Gesunde Rinder

Blinddarmblähung/Verdrehung

Der Blinddarm ist ein blind endender Sack, der sich am Anfang des Dickdarms befindet. Er ist mit Millionen von Mikroben gefüllt, welche am Abbauprozess von Pflanzenteilen beteiligt sind. Ist die Dickdarmtätigkeit (Kontraktionswellen = Peristaltik) herabgesetzt, so wird das von den Mikroben gebildete Gas zu wenig abgeführt und es kommt zu einer Aufblähung dieses Darmteiles. Als weitere Komplikation kann es zu einer Verlagerung der Blinddarmspitze (nach vorne) kommen. Je nach Schweregrad der Krankheit zeigen die Kühe schlechten Appetit und leicht- bis hochgradige Kolik.

International gesehen sind Blinddarmprobleme weniger häufig als Labmagenverlagerungen. Studien aus den Wiederkäuerkliniken von Bern und Zürich haben aber gezeigt, dass die Auftretenshäufigkeit der beiden Probleme in der Schweiz etwa gleich hoch ist.

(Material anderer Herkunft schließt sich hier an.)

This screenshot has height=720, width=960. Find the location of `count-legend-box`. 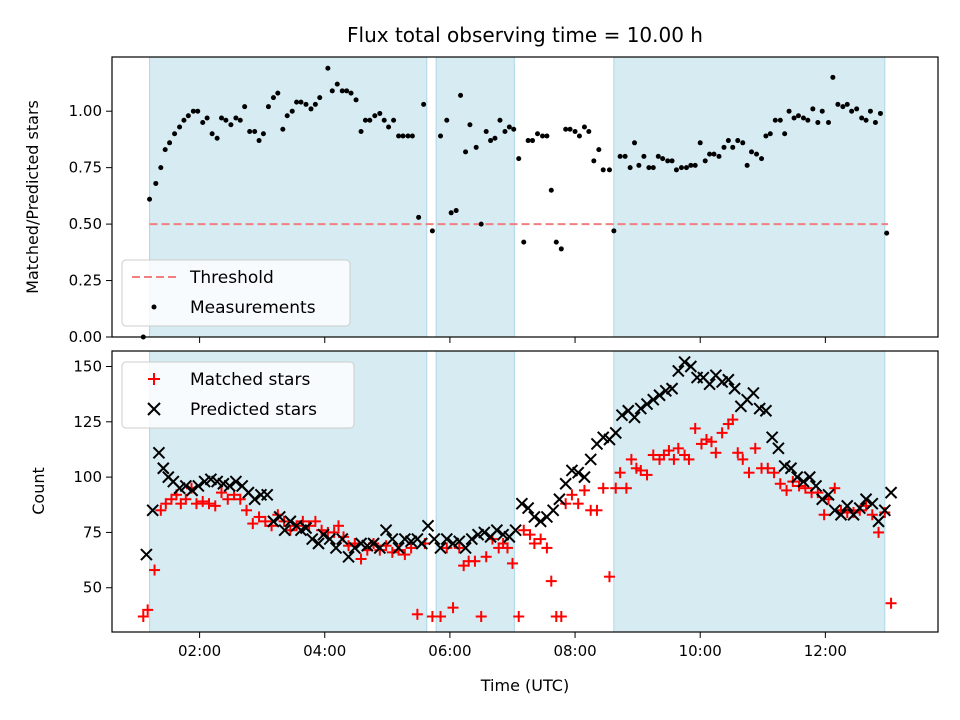

count-legend-box is located at coordinates (238, 395).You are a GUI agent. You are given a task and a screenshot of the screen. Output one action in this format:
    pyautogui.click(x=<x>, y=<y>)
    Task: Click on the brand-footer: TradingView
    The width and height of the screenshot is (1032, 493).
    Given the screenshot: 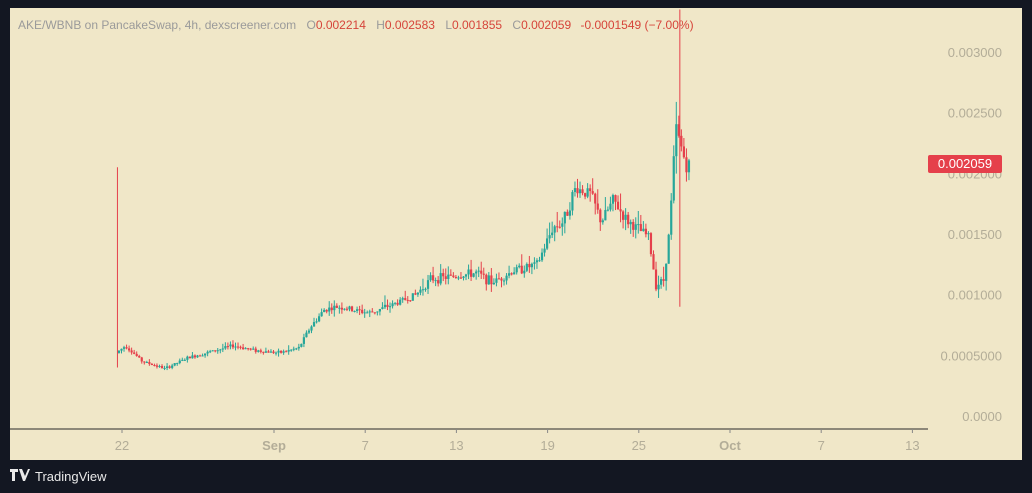 What is the action you would take?
    pyautogui.click(x=58, y=476)
    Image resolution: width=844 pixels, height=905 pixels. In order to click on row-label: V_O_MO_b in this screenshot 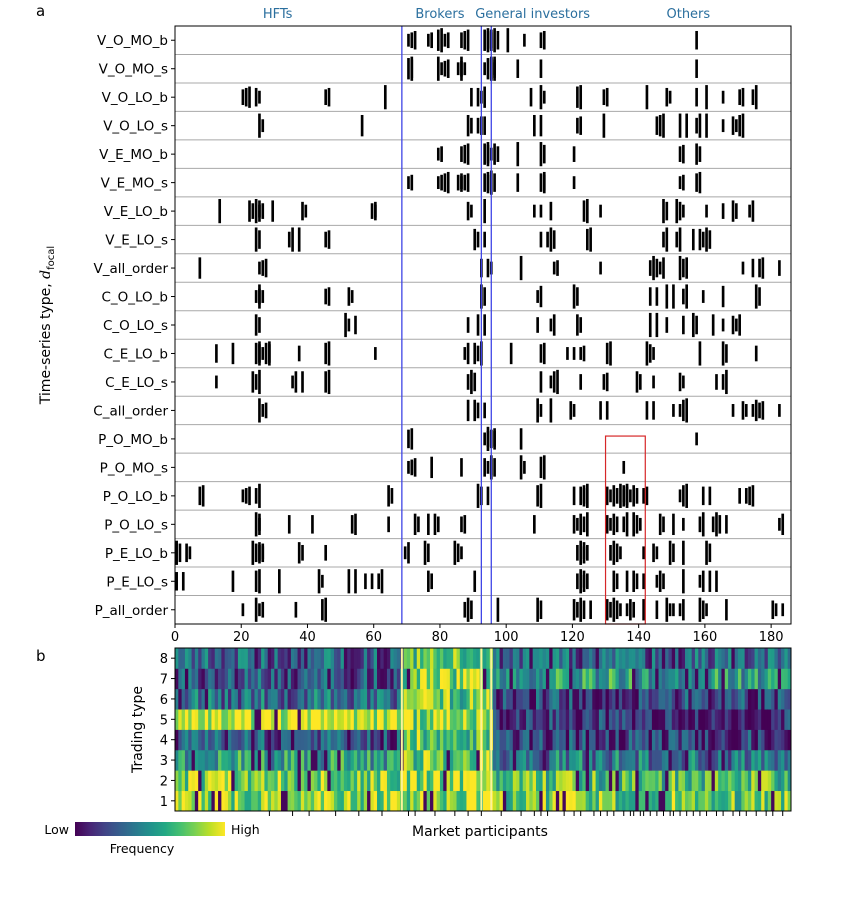, I will do `click(132, 41)`.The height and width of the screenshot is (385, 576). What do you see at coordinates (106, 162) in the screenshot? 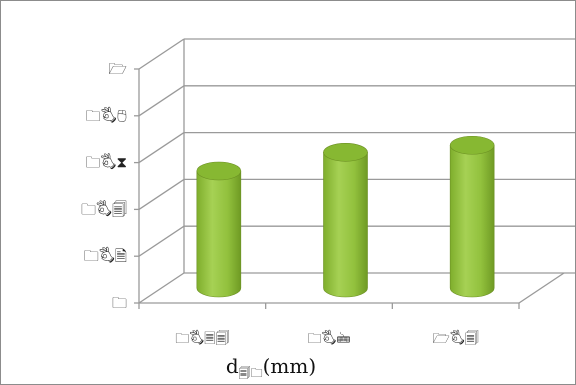
I see `y-tick-label: 🗀🖏⧗` at bounding box center [106, 162].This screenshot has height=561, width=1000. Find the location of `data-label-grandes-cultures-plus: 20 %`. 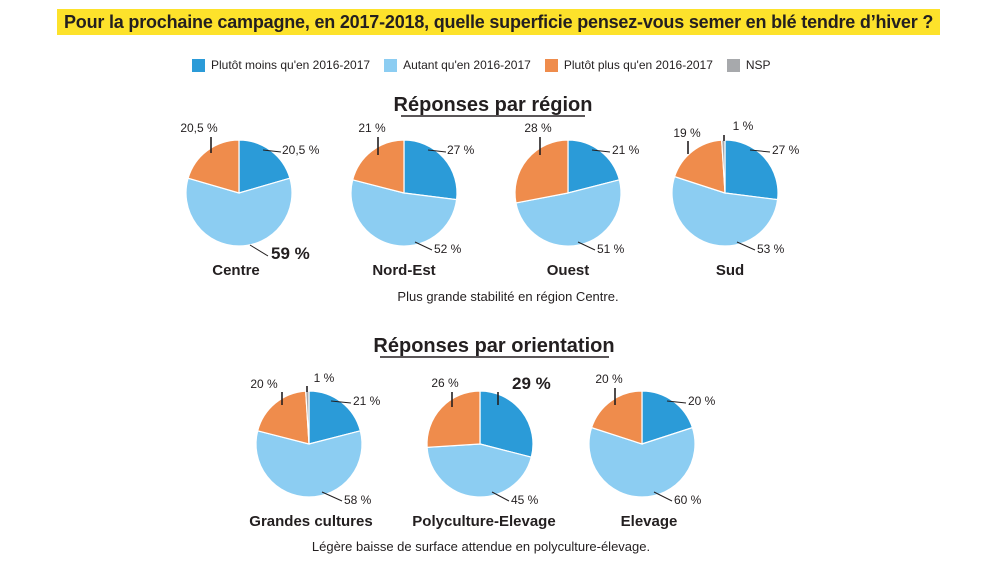

data-label-grandes-cultures-plus: 20 % is located at coordinates (264, 384).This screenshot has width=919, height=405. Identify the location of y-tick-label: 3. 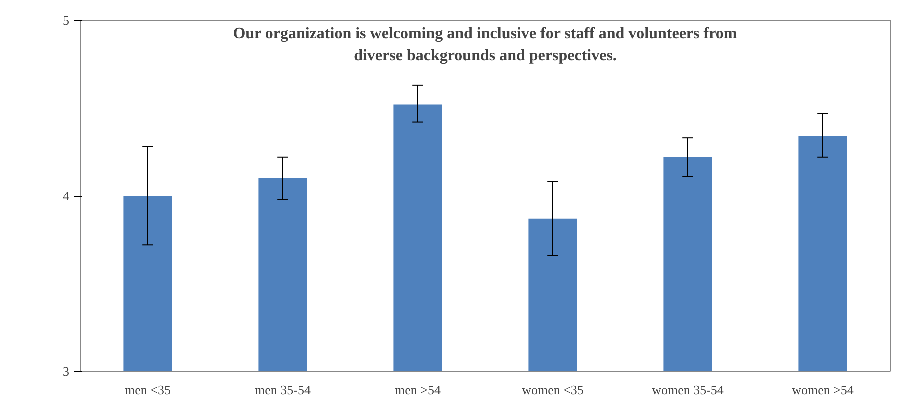
(66, 372).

Übersicht Bauchhöhle einer Kuh

Wirkungsmechanismen

Obwohl die Mechanismen für die Entstehung der Krankheit immer noch nicht vollständig bekannt sind, kann man einige Faktoren benennen, welche sie begünstigen.
Verminderte Darmperistaltik:
Eine reduzierte Darmaktivität ist zentral für die Entstehung von Blinddarmproblemen. Sie wird von Hormonen, Nerven oder von mangelnden Nährstoffen beeinflusst. Inhaltsgefüllte Erweiterungen und Taschen bilden sich entlang des Dickdarms bis zum Blinddarm. Da der Futterbrei kaum weitertransportiert wird, erhöht sich der mikrobielle Abbau (Gärung) an diesen Stellen. Es wird vermehrt Gas produziert, was schlussendlich zu der Blinddarmblähung führt. Viele Faktoren können mitverantwortlich dafür sein. Im Mittelpunkt stehen dabei die Milchleistung, der Futterwechsel, der Kalziumstoffwechsel und die Abbaurate in den Vormägen. Zusätzlich kann eine Allgemeinstörung aufgrund einer infektiösen Erkrankung (Gebärmutterentzündung, Mastitis) ebenfalls zu einer Reduktion der Darmperistaltik führen. Studien haben aber kein vermehrtes Auftreten der Krankheit während einzelnen Produktionsstadien gezeigt.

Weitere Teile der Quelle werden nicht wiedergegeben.